Affordable housing advocates rallied outside Portland's City Hall May 25 raising awareness about the dearth of affordable housing across the state.
The event was the third annual Housing Justice Day and featured Portland City Commissioner Sam Adams, Community Alliance of Tenants leaders Mary Latourette and Steve Weiss, community food security activist Dena Spear and Habitat for Humanity homeowner JD Spyker speaking out against proposed federal housing policy that would cut essential programs that serve working families, veterans, seniors and people with disabilities.
The event is organized by the Affordable Housing NOW! coalition, Community Alliance of Tenants, Community Development Network, Elders in Action, Independent Living Resources, Mental Health Association of Oregon, NW Pilot Project and the Portland Habilitation Center.
According to the American Community Survey, low incomes and high housing costs make Oregon the second-least-affordable state for renters in the nation. One in four Oregon renters pays more than half their total income in rent each month. Federal housing programs have historically provided needed relief to low-income working families and people on fixed incomes.
In the past four years the Congress and the president have made significant cut to the Section 8 housing assistance program, slashed the highly successful Community Development Block Grant and HOME programs, restructured U.S. Department of Housing and Urban Development (HUD) rules for housing authorities to bait them into no longer serving the most economically vulnerable, and reduced funds to public housing programs serving the lowest income seniors and people with disabilities.
At the same time, the Bush administration is proposing cuts to existing housing programs, in the counties of Multnomah, Clackamas and Washington, there are nearly 18,000 income qualified households on waitlists of at least three years for the Section 8 housing assistance program.
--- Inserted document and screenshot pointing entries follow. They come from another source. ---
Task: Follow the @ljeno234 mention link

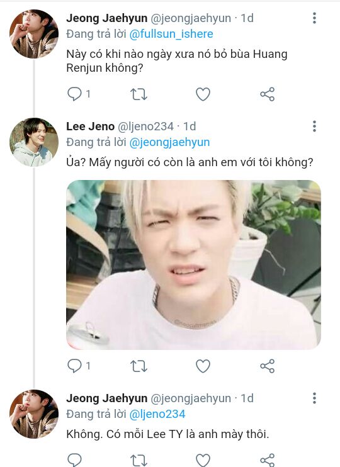Action: click(157, 414)
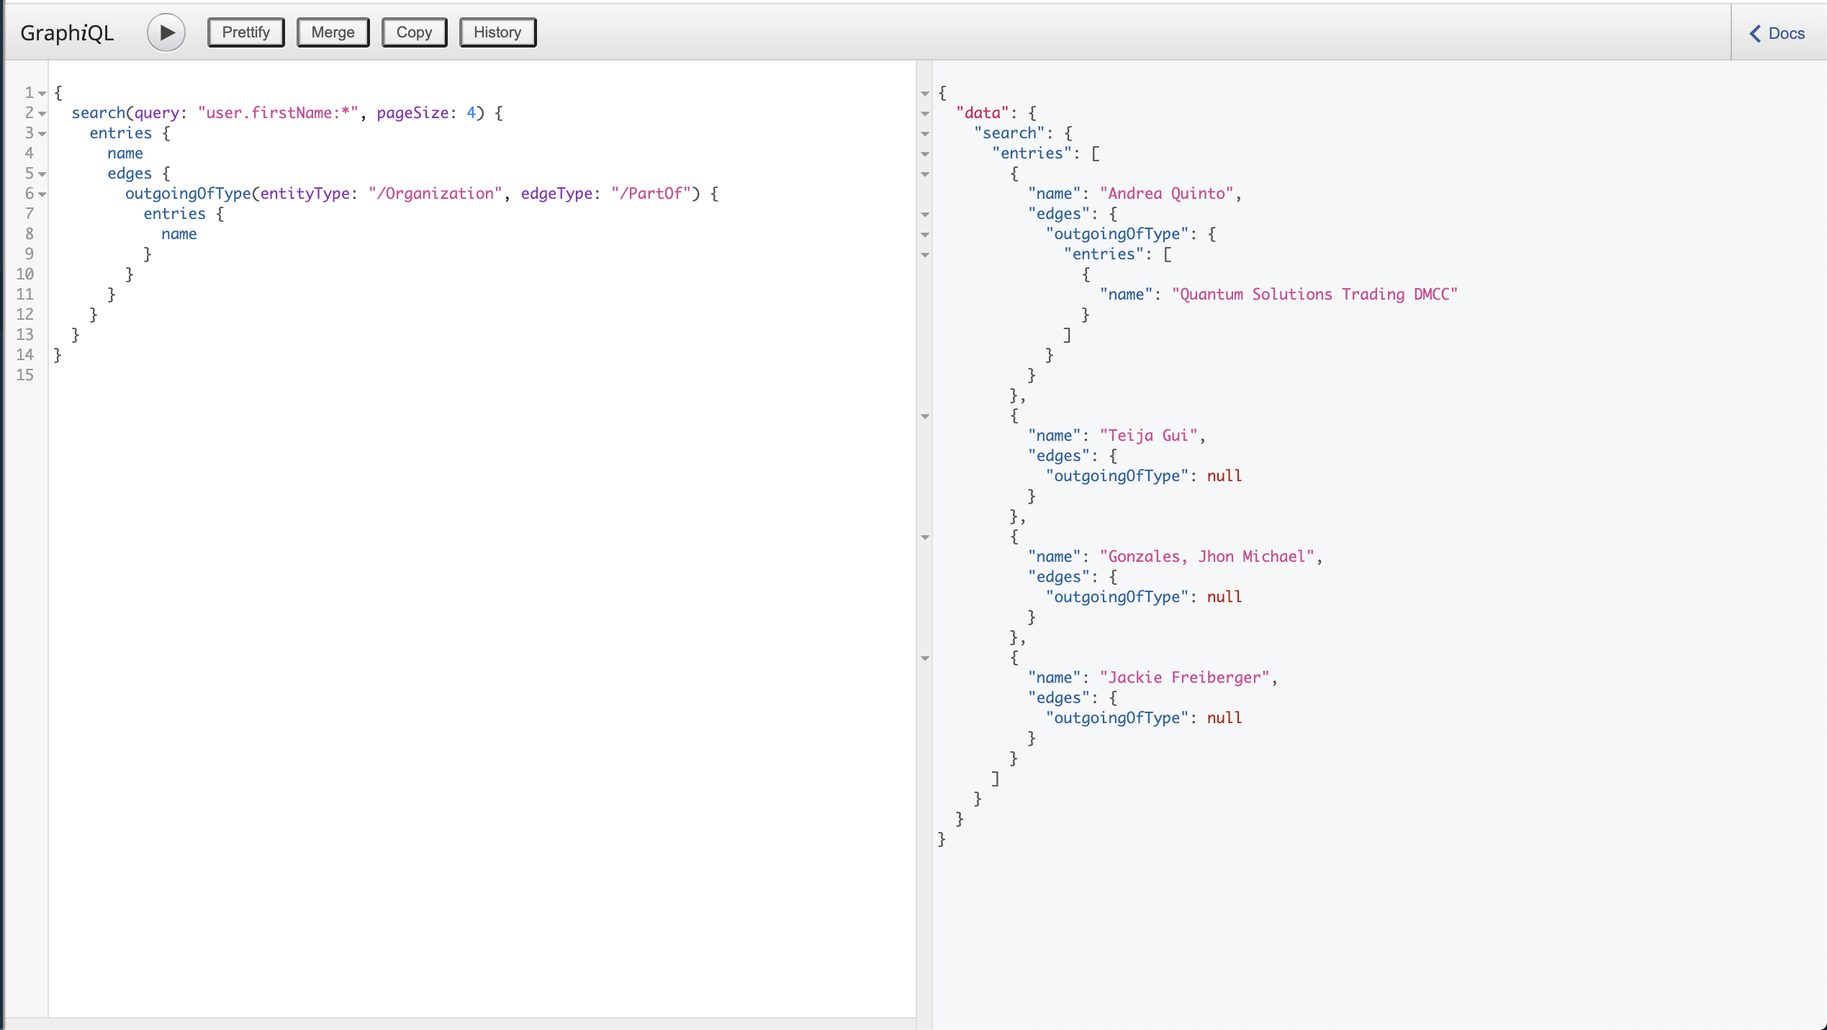Viewport: 1827px width, 1030px height.
Task: Collapse the entries block on line 3
Action: pos(42,134)
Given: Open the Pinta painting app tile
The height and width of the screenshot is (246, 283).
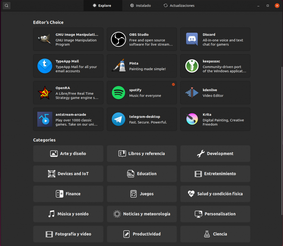Looking at the screenshot, I should (142, 66).
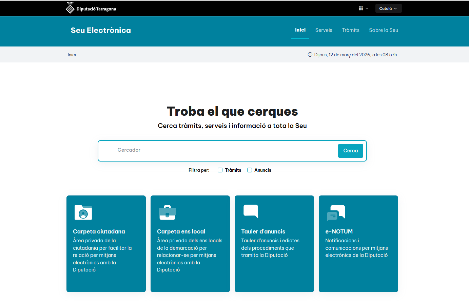Select the Tauler d'anuncis speech bubble icon
This screenshot has height=301, width=469.
[251, 212]
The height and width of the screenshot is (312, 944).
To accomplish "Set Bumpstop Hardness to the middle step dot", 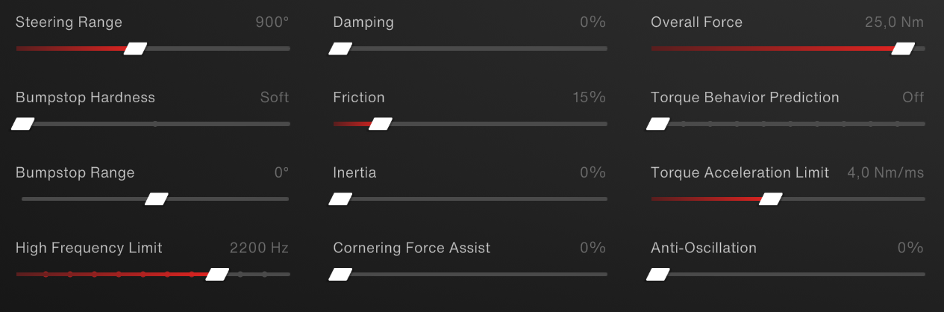I will 154,124.
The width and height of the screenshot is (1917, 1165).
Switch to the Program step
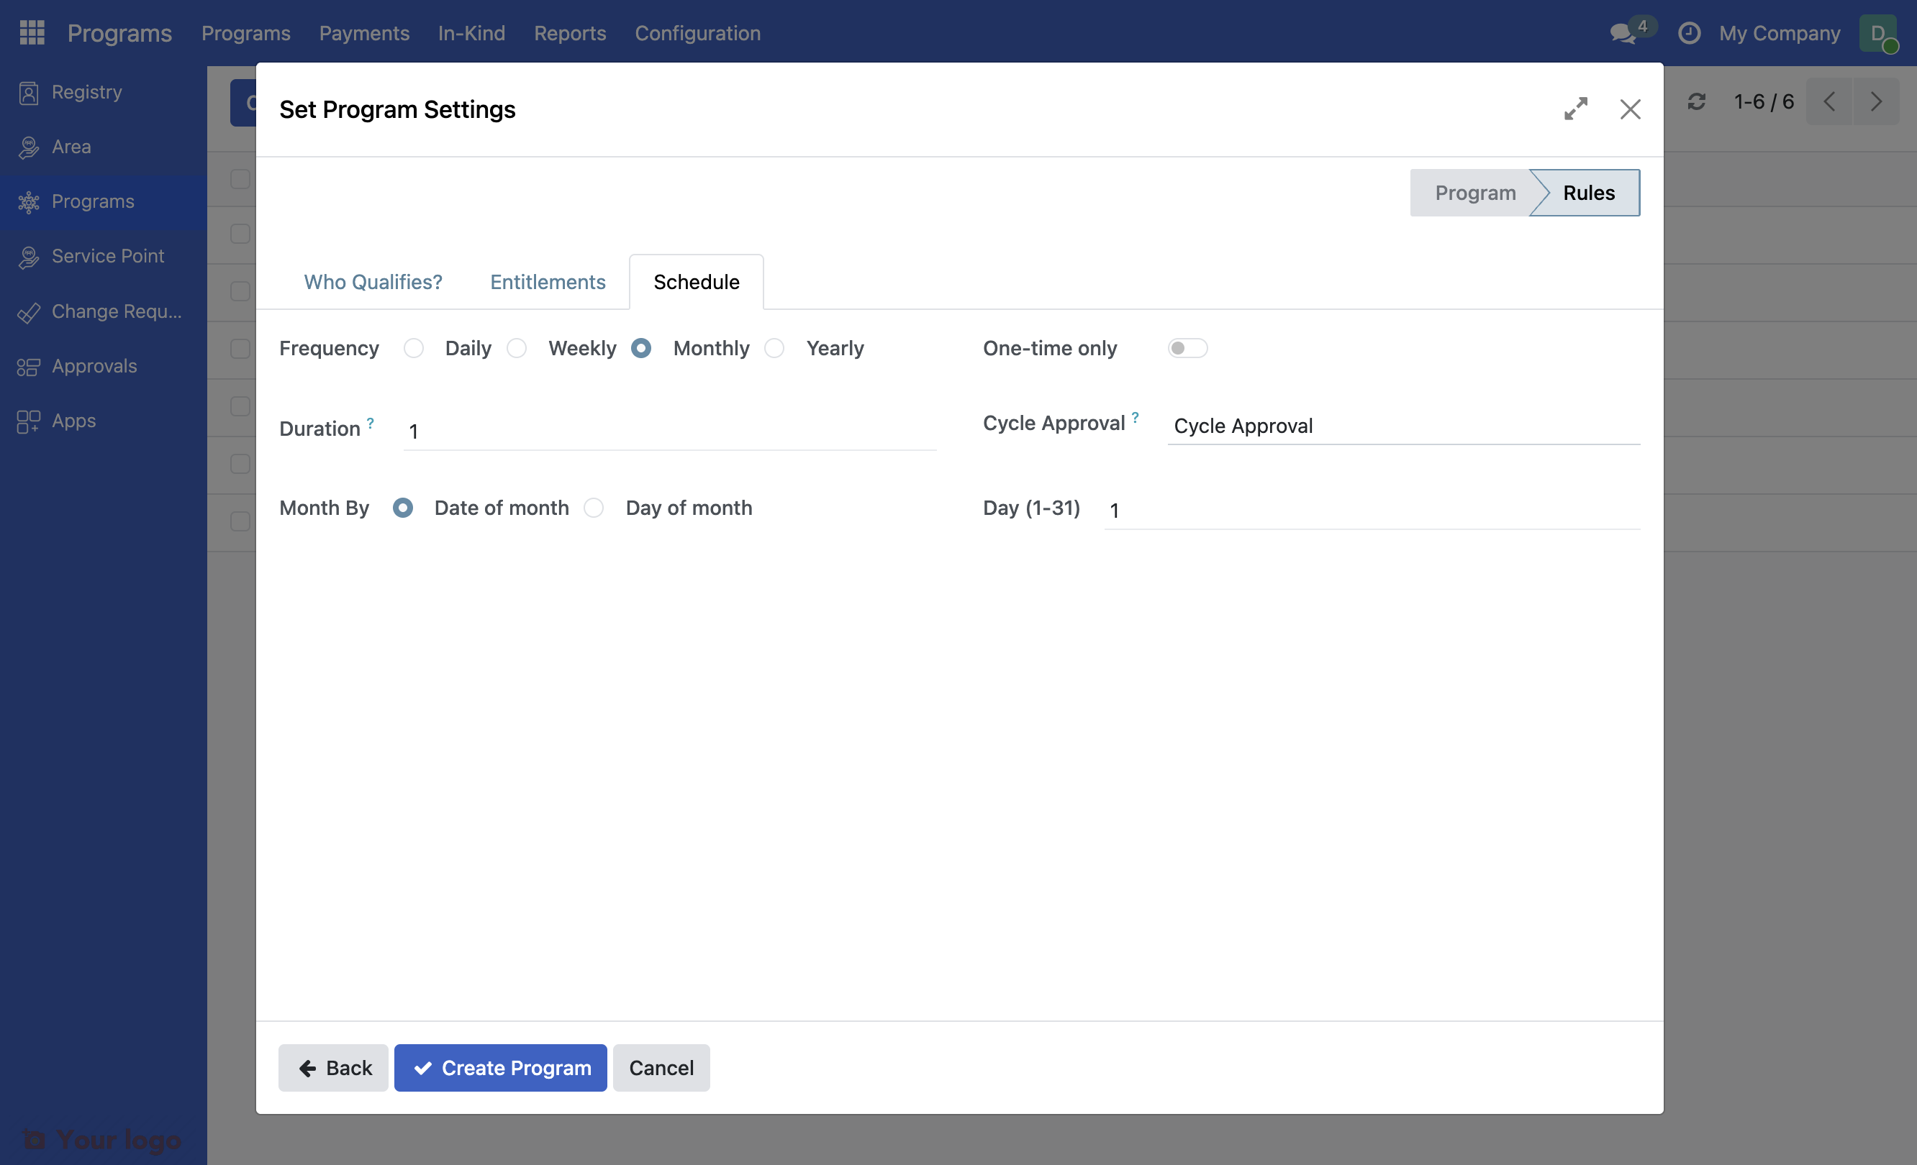pos(1475,192)
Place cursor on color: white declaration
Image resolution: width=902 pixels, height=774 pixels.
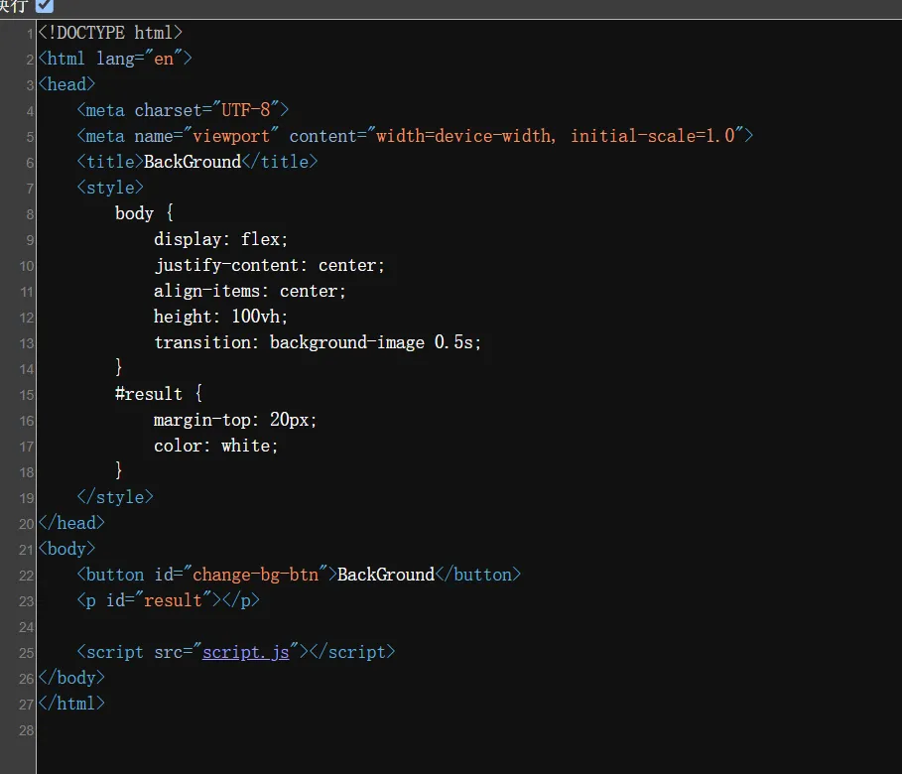[215, 446]
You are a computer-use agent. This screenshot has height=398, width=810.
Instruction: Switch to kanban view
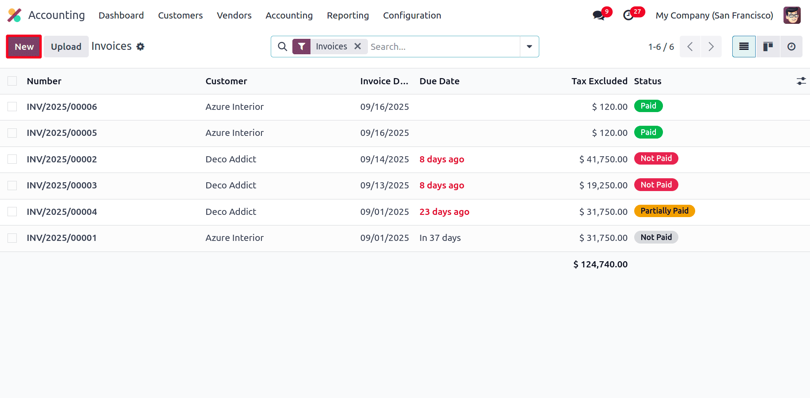(x=768, y=47)
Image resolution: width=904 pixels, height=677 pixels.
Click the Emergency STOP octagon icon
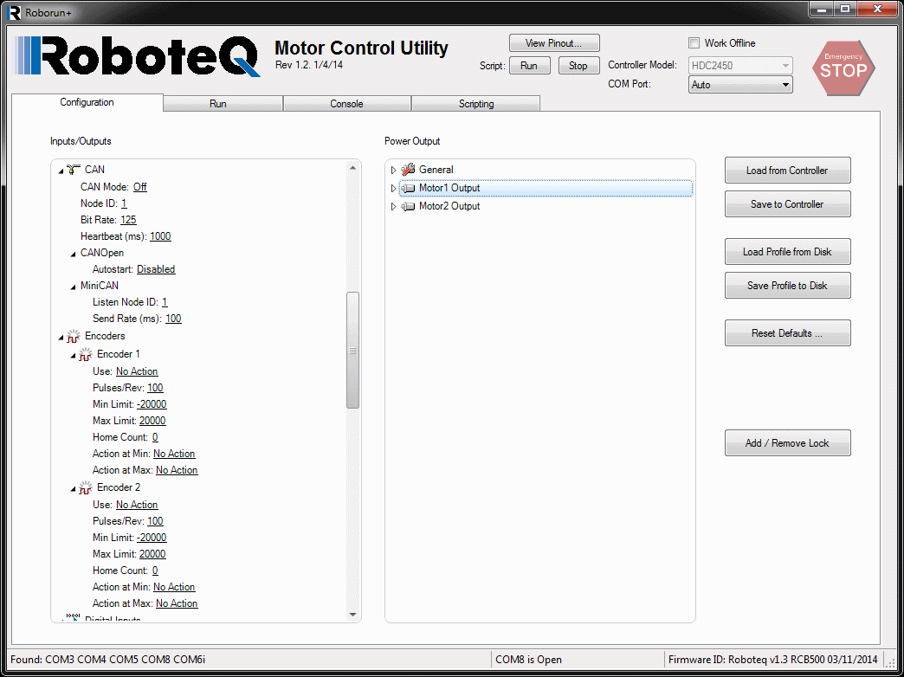[843, 68]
Planned reductions in the 2007 budget would including a 20 percent cut to the Community Development Block Grant which helps fund housing for low-income people; a proposed 26 percent cut to the Section 202 housing program for the elderly; and a cut of 50 percent to the Section 811 program for people with disabilities.
"Why is the Bush administration cutting housing programs for the most vulnerable people in the country? Because it's the most convenient way for them to fund the president's tax cuts for his rich friends and to bankroll an increasingly unpopular war" said Steve Weiss, a founding board member of the Community Alliance of Tenants. "Doing this sort of thing at the expense of the poor is a hallmark of this administration."
Affordable Housing NOW! is a movement of affordable housing advocates and tenants whose goals are to secure new resources for affordable housing for the Portland Metro area by building a movement large enough to make funding for affordable housing for low-income people a political priority in the Metro area.